UC San Diego

We conducted ambient noise tomography (ANT) using data from 342 seismographs distributed over a $50 \times 50$ km area encompassing the July 2019 Ridgecrest earthquakes (M7.1 and M6.4). By employing the locally sparse tomography (LST) method—an unsupervised machine learning approach—we effectively modeled small-scale geophysical structures using only data from the study region. The Rayleigh group speed derived from LST showed superior accuracy in predicting travel times compared to conventional regularized least-squares inversion techniques. From surface wave dispersion maps, we constructed a 3D shear velocity model, which revealed a heterogeneous low-velocity zone (LVZ) surrounding the causative faults, with a significant 40% reduction in shear wave velocity primarily concentrated in the upper 2–3 km. Additionally, imaged LVZs associated with inactive portions of the Little Lake Fault System suggest the presence of enduring damage zones.

Building on this work, we introduced a method to fuse multiresolution seismic tomography models with physics-informed probabilistic graphical models (PIPGMs), which incorporate physical constraints like ray-path density. Using synthetic checkerboard models and fault zone structures from the Ridgecrest earthquake sequence, the PIPGM fusion method demonstrated marked improvements in travel-time residuals, image quality, and peak signal-to-noise ratios compared to conventional approaches. This novel fusion framework enables the integration of gridded velocity models of varying resolutions, offering a powerful computational tool for enhancing the quality and interpretability of seismic imaging data. We extended the Probability Graphical Model (PGM) to 3D velocity models combining tasks, including synthetic and real fault zone structures, and demonstrated significant improvements—reducing computed travel-time residuals by 44% for 3D models, respectively, over conventional methods. Unlike traditional techniques, the PGM’s adaptive weighting preserves complex features from high-resolution data and effectively transfers these enhancements to the broader low-resolution background, making it a valuable tool for advancing seismic tomography and ground motion simulation.

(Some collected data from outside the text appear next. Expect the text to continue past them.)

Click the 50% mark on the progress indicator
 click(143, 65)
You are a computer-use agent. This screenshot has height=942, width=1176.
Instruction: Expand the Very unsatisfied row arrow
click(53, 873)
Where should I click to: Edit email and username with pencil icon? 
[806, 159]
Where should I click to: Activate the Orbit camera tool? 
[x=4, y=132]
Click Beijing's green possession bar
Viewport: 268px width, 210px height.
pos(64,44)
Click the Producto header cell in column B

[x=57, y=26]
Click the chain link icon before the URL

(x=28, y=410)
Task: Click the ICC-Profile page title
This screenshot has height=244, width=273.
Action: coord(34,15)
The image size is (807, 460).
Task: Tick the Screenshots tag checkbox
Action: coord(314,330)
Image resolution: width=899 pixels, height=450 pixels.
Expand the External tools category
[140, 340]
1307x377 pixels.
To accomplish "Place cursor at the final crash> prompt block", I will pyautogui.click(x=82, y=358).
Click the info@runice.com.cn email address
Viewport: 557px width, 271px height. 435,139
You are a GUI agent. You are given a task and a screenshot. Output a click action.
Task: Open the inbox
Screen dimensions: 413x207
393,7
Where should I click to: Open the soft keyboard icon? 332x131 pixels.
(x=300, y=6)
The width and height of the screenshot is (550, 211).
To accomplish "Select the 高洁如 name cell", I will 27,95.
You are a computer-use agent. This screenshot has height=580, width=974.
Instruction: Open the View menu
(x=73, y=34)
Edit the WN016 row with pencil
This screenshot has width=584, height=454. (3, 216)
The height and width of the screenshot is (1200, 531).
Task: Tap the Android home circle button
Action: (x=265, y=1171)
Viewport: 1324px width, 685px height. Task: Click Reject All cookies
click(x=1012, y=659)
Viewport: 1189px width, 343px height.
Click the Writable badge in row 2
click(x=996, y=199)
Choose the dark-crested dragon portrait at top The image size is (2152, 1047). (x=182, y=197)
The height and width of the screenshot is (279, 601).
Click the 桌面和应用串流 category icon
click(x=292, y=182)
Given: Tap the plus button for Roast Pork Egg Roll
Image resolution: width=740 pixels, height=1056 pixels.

We applied the newly proposed Mixture of Experts (MoE) to combine the features learned from multiple machine learning models and enhance the capabilities of medical Internet of Things (IoT) systems for blood pressure monitoring by integrating advanced technologies such as flexible sensors, wireless data communication, and intelligent algorithms. This integration facilitates efficient data collection, real-time analytical processing, and seamless online sharing of results. This model employs a dynamic MoE gating network, which intelligently directs incoming data to specialized expert models that are each optimized for distinct measurement scenarios. This model fusion through the MoE framework enables the system to adaptively respond to diverse environmental and individual physiological characteristics, thereby significantly enhancing the accuracy of blood pressure predictions by 15–18% over conventional methods.